--- START ---
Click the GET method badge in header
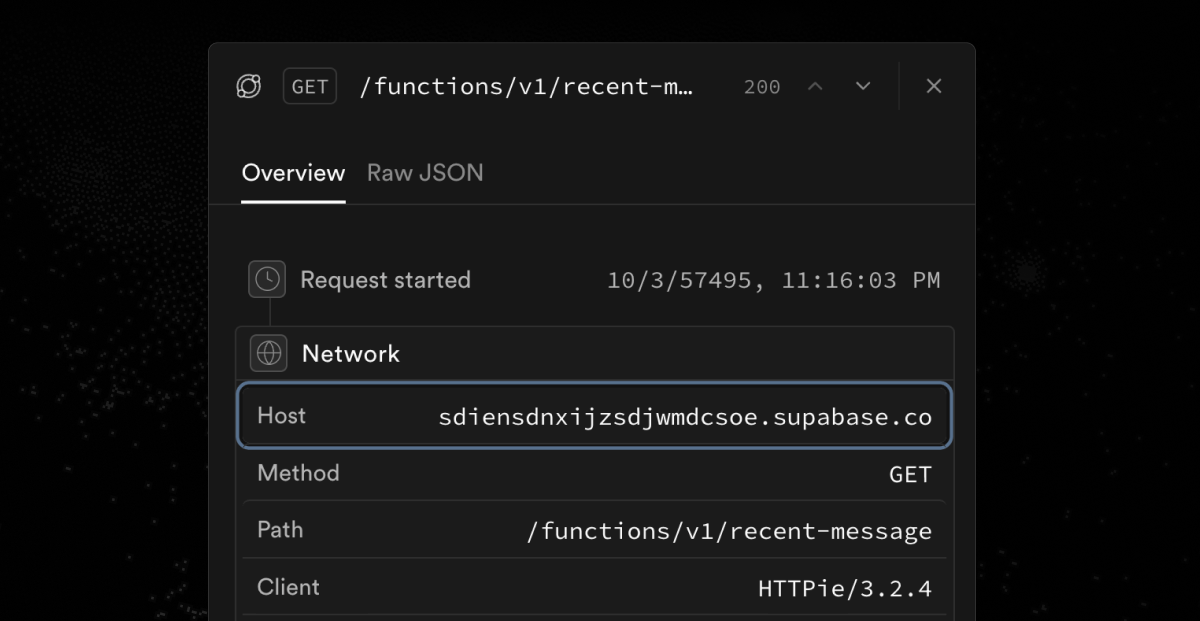The width and height of the screenshot is (1200, 621). [x=310, y=87]
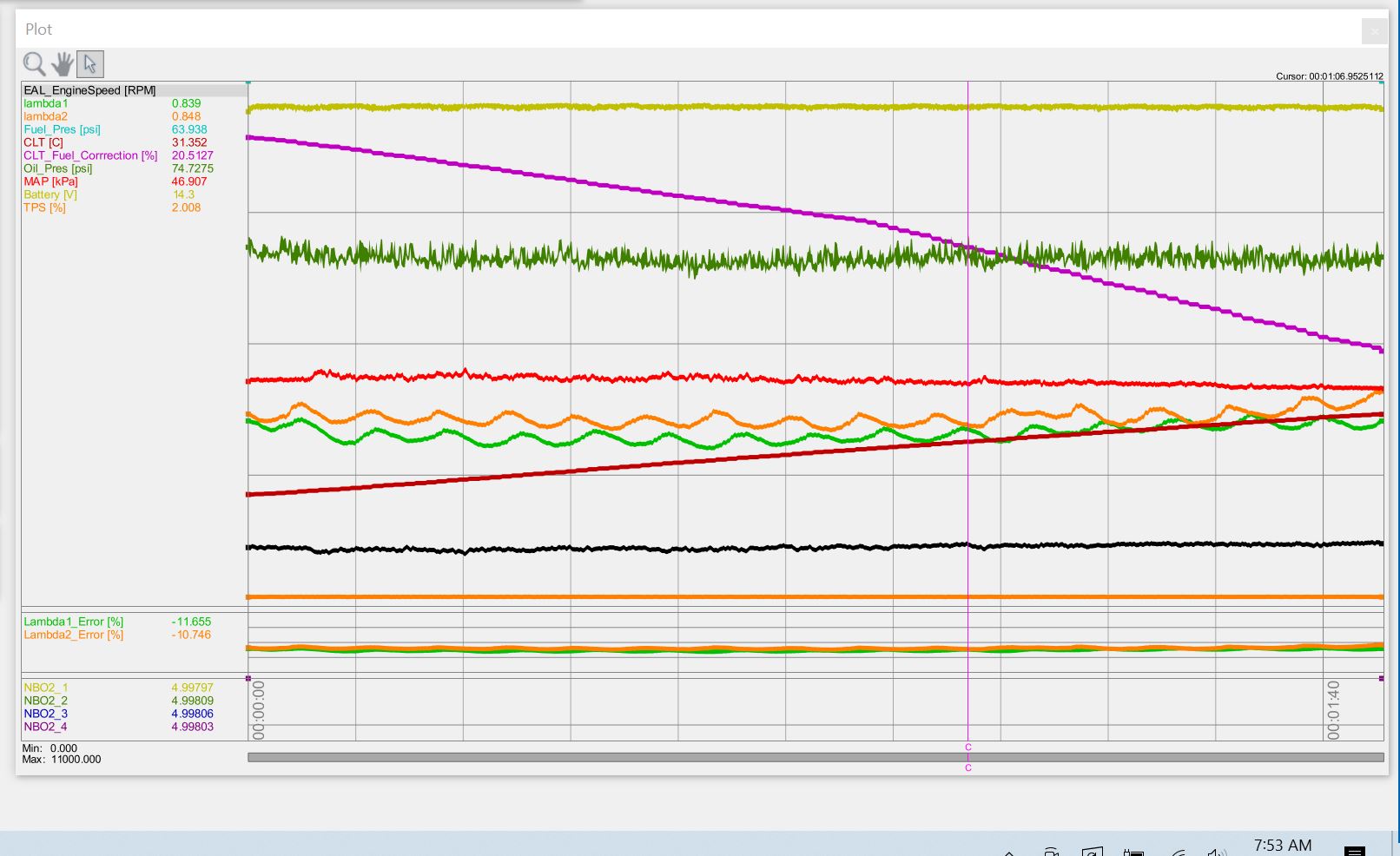Choose the MAP [kPa] channel

[x=50, y=181]
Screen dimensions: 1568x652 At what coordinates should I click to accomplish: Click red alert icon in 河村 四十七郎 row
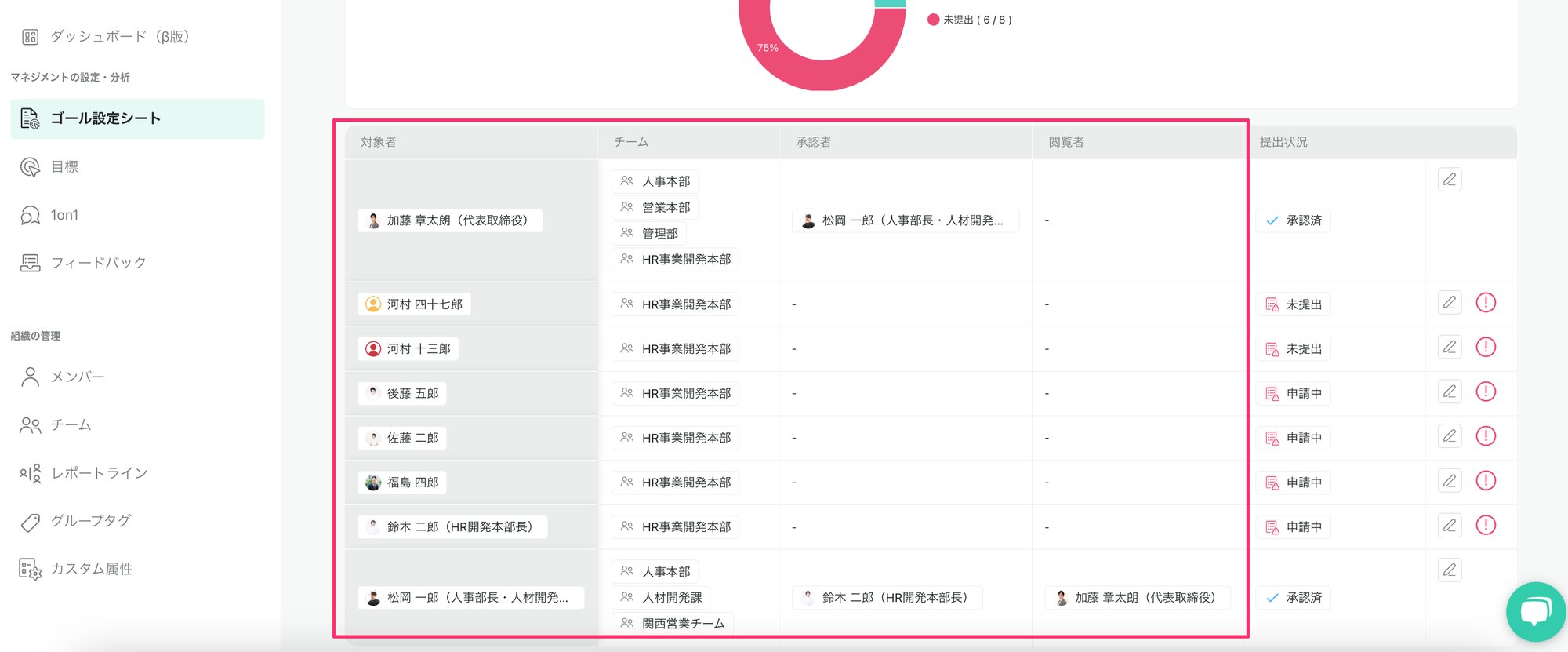point(1485,303)
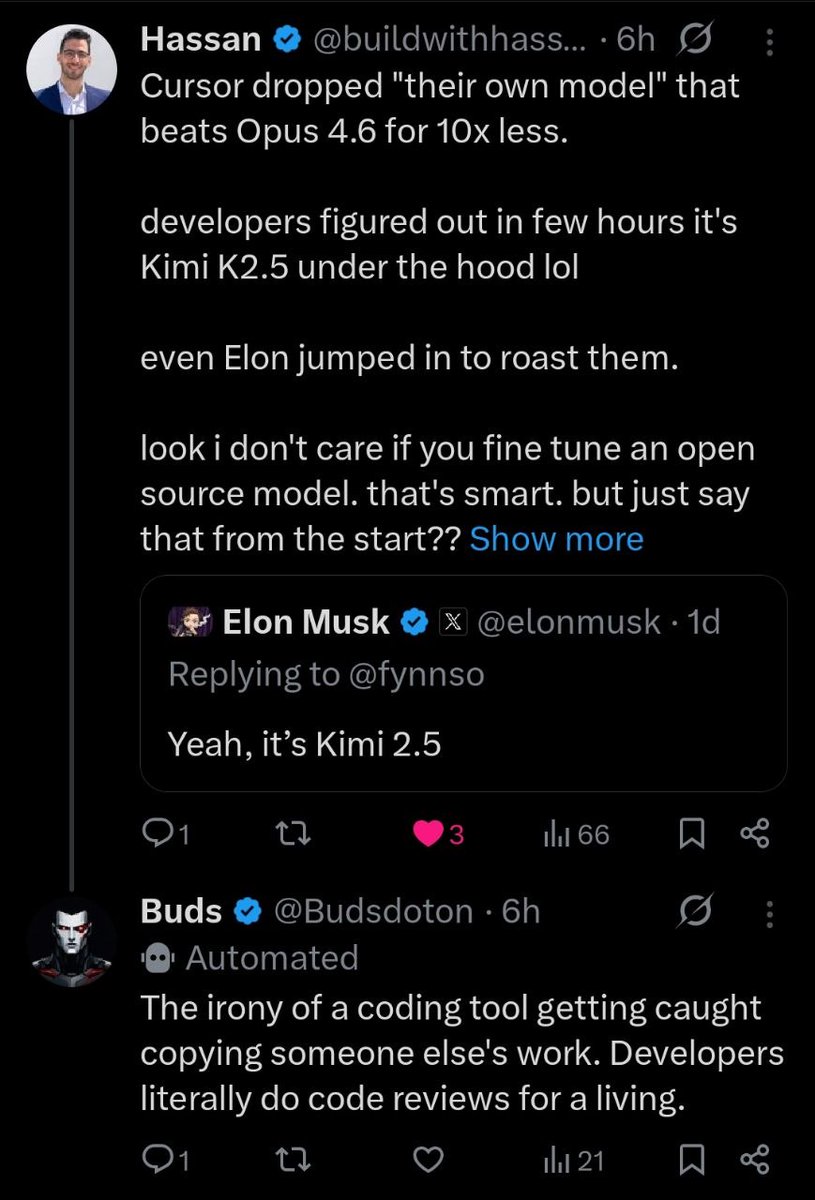The height and width of the screenshot is (1200, 815).
Task: View analytics showing 21 views
Action: pos(572,1160)
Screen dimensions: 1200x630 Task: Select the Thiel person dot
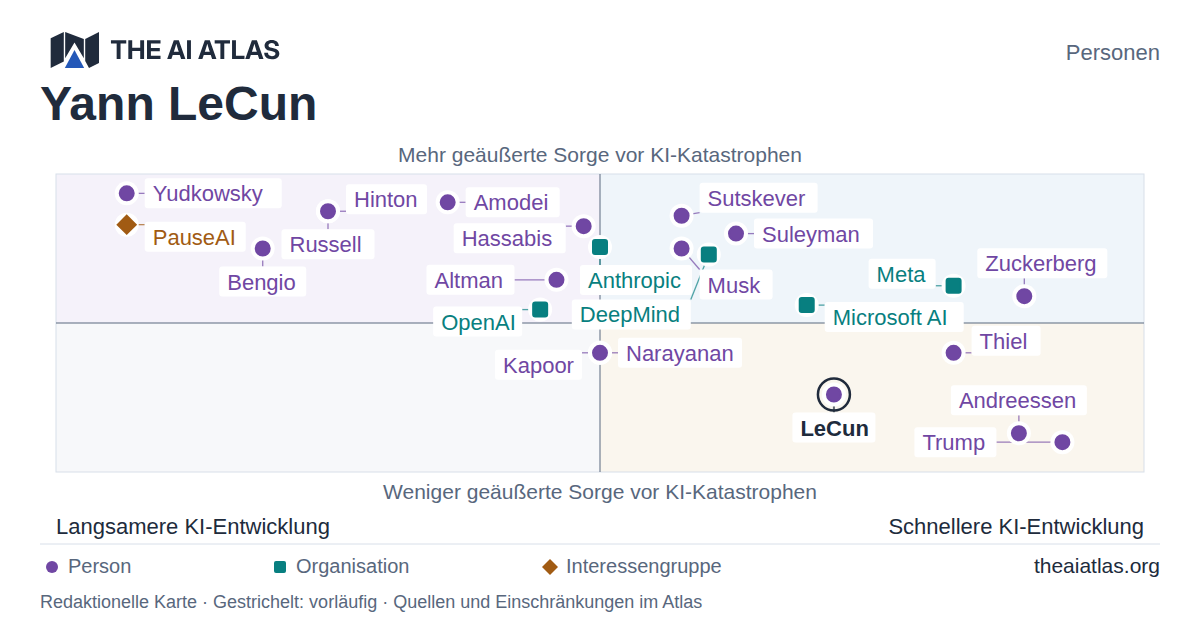954,353
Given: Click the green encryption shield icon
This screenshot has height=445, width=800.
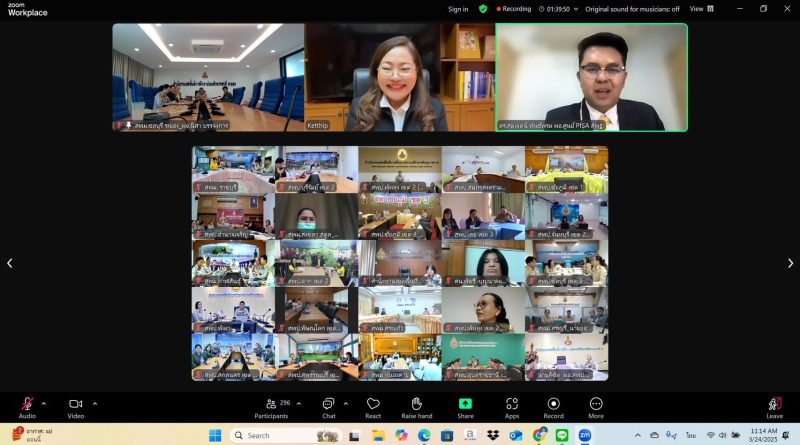Looking at the screenshot, I should click(483, 9).
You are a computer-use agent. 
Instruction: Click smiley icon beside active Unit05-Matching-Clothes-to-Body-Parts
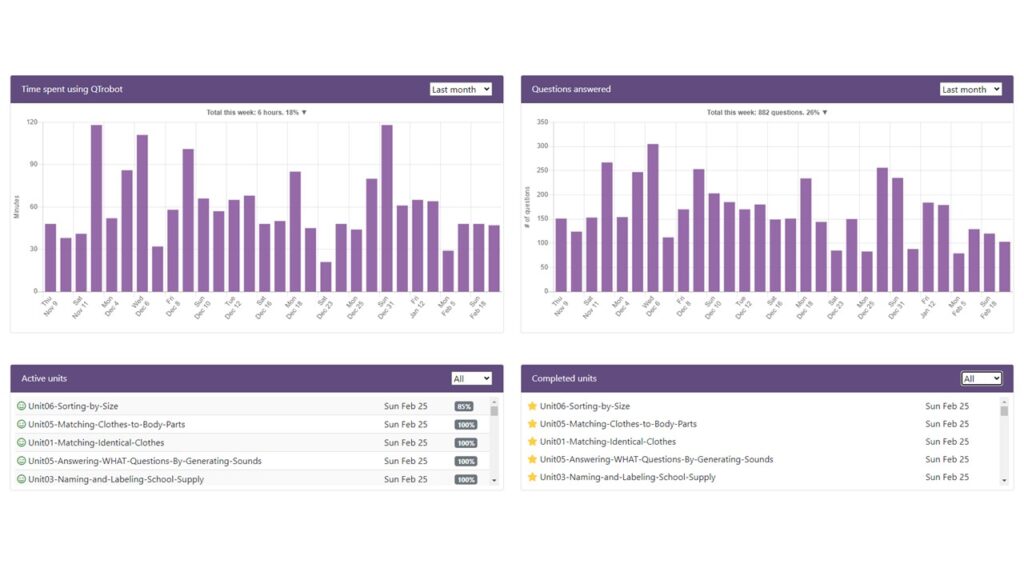pyautogui.click(x=21, y=424)
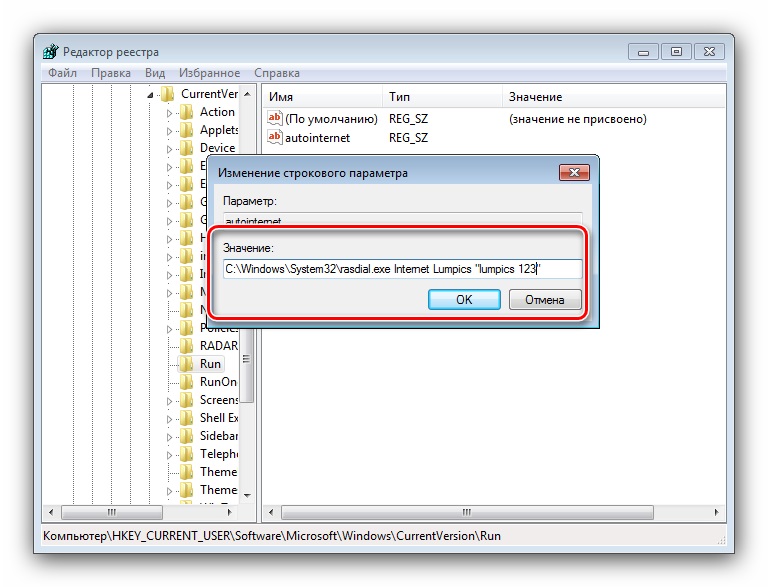Click the Action folder icon

click(x=186, y=112)
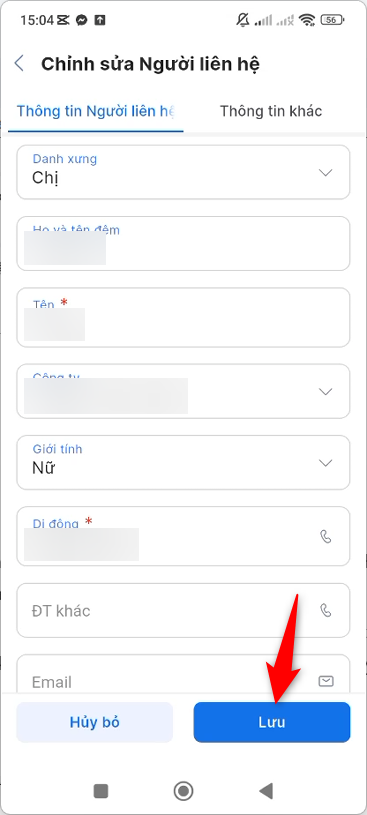Tap Android triangle back button

pyautogui.click(x=266, y=791)
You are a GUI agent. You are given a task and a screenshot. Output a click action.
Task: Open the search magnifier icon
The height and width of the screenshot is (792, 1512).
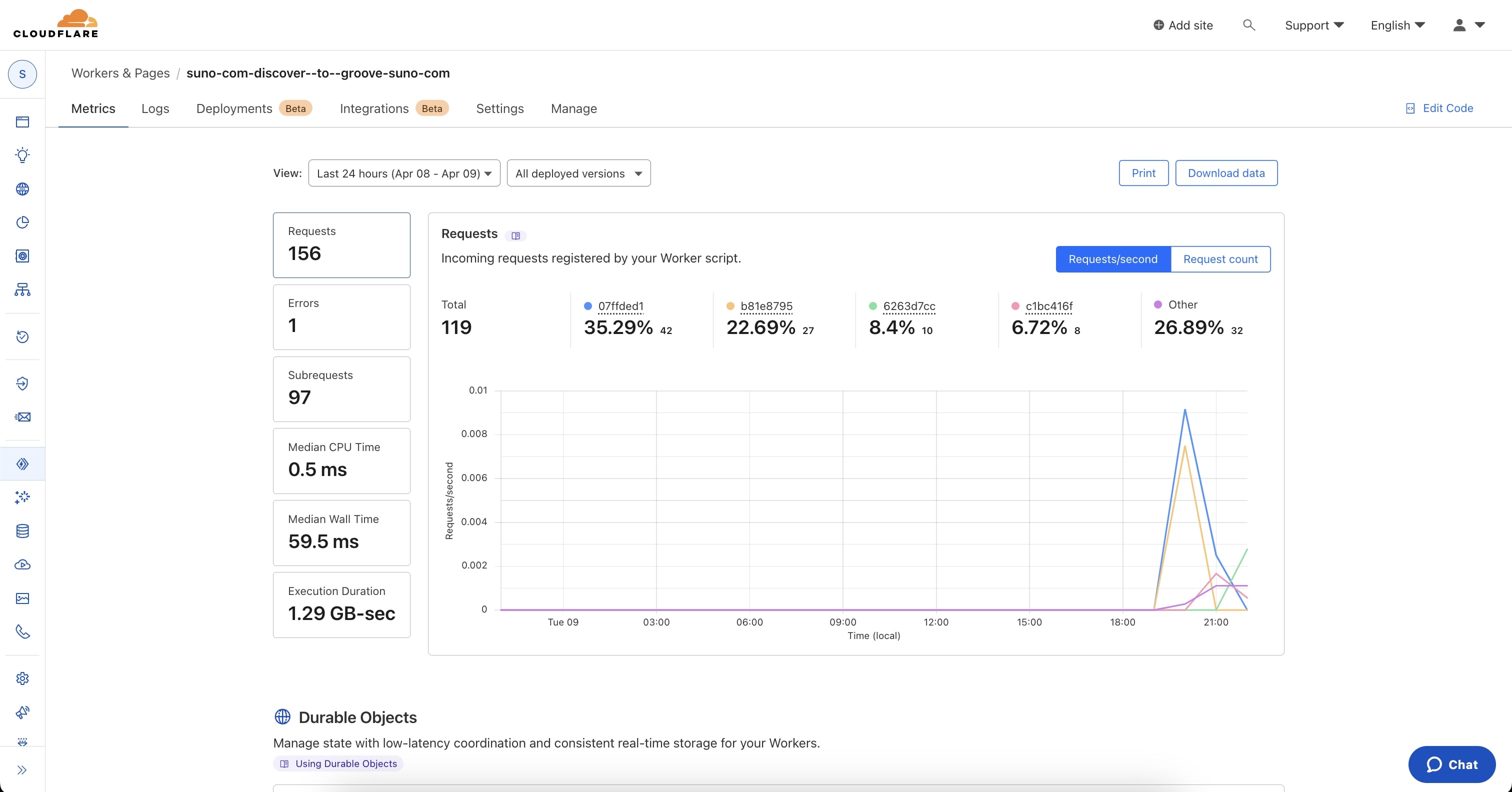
--- END ---
### How to complete this task
Lines containing the word "agent": copy each of them from the material.

### Solved problem
You are a computer-use agent. 
You are a GUI agent. You are given a task and a screenshot. Output a click action.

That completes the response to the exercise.